## START Data extract

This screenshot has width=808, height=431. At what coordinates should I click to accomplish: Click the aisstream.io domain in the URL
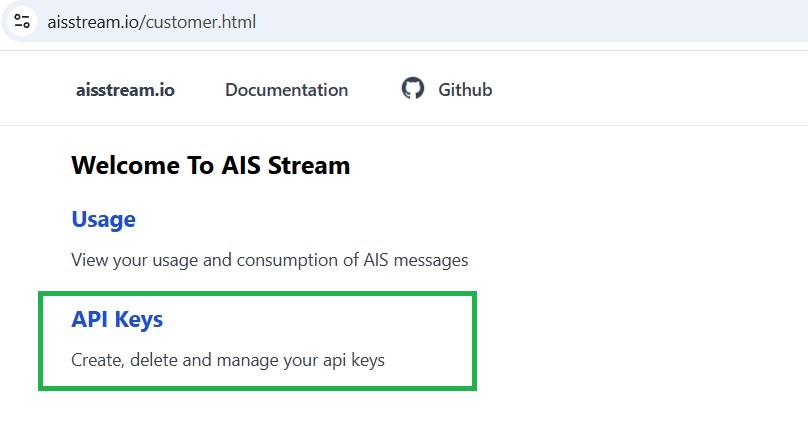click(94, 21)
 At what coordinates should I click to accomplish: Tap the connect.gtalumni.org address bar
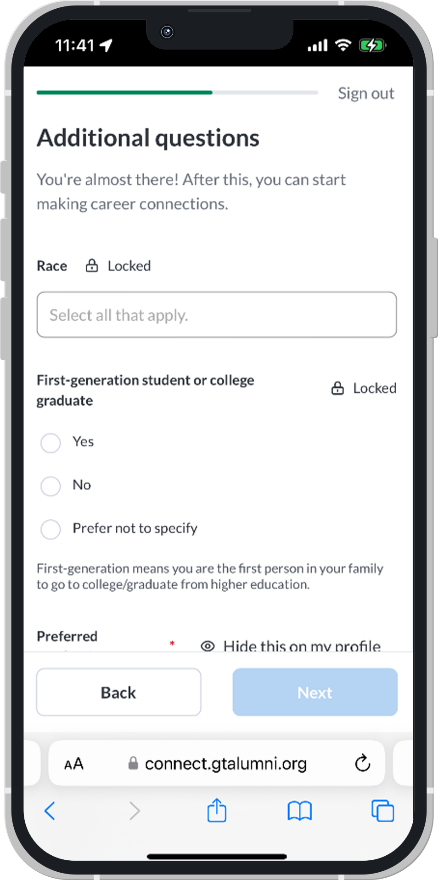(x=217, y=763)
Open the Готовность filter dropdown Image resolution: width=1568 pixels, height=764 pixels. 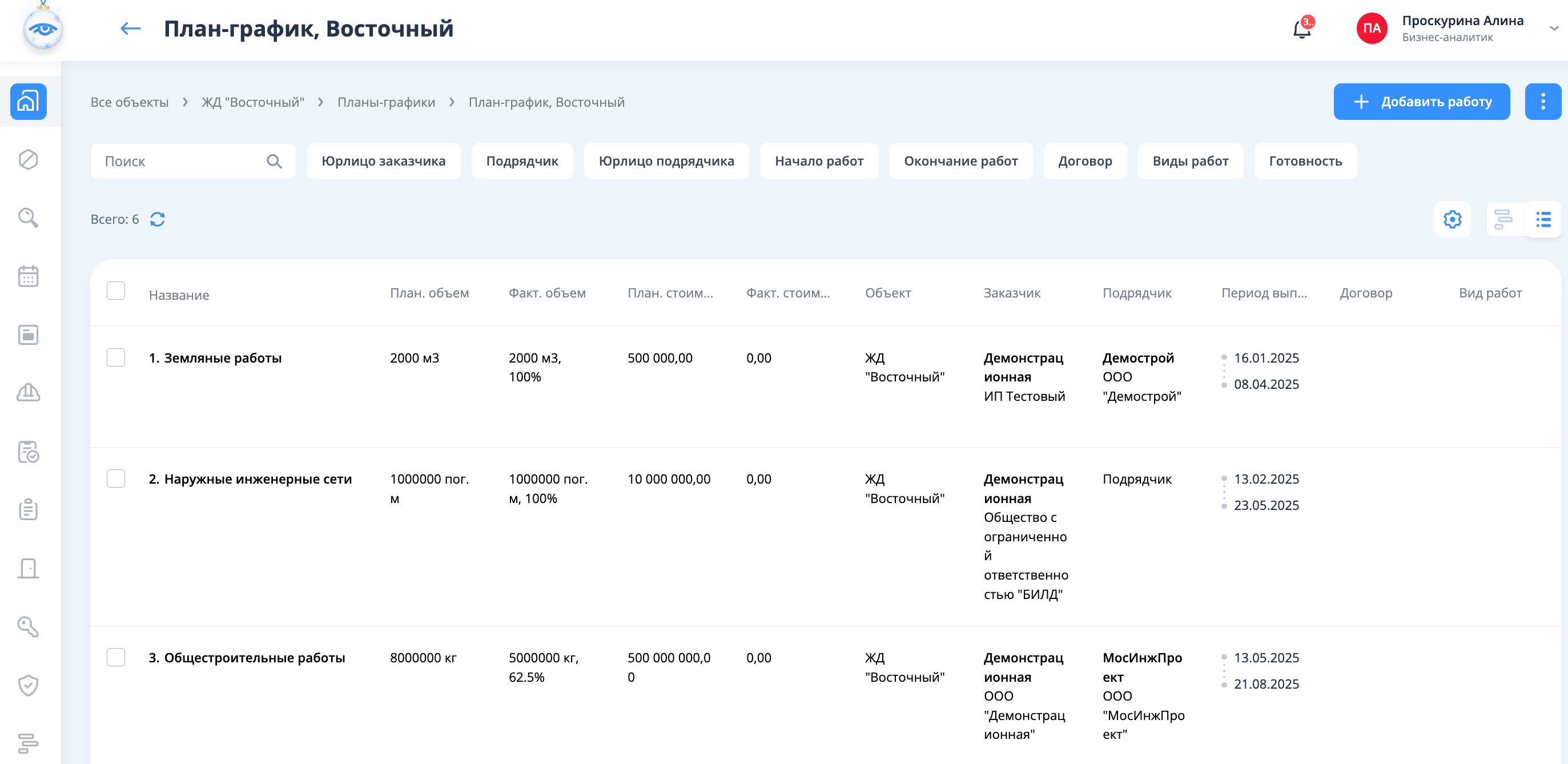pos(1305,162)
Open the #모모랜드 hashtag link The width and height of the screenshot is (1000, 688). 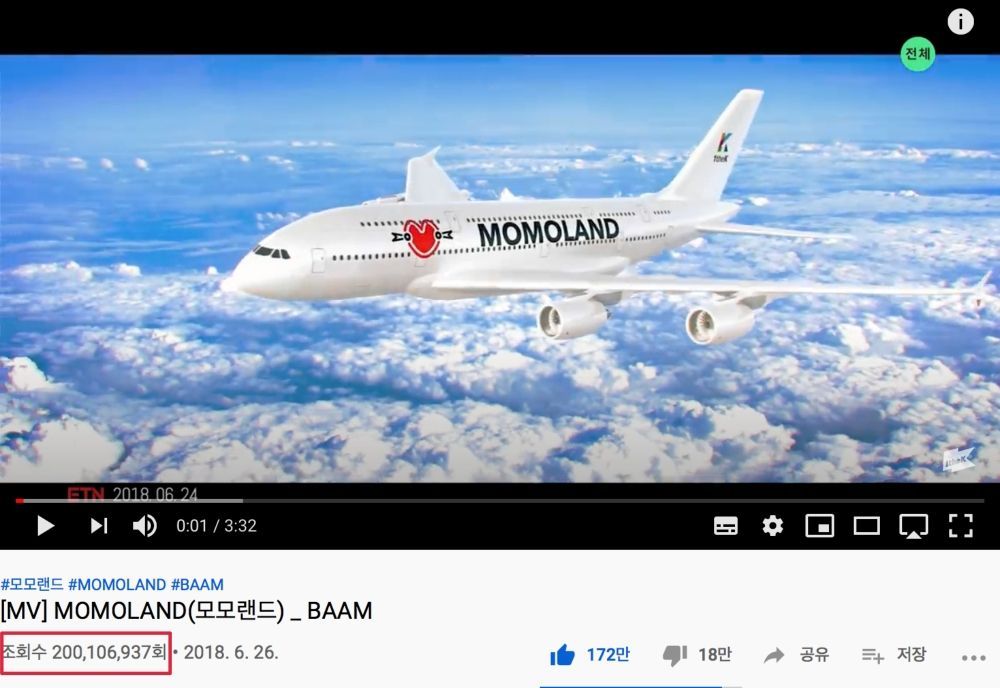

## END Data extract

- What you will do
Output as a numbered list the lines of the listing, starting with its first line and ending with the line that contains "click(94, 21)". Skip any blank lines and omit the pictures.

- Solved problem
1. This screenshot has width=808, height=431. At what coordinates should I click to accomplish: Click the aisstream.io domain in the URL
2. click(94, 21)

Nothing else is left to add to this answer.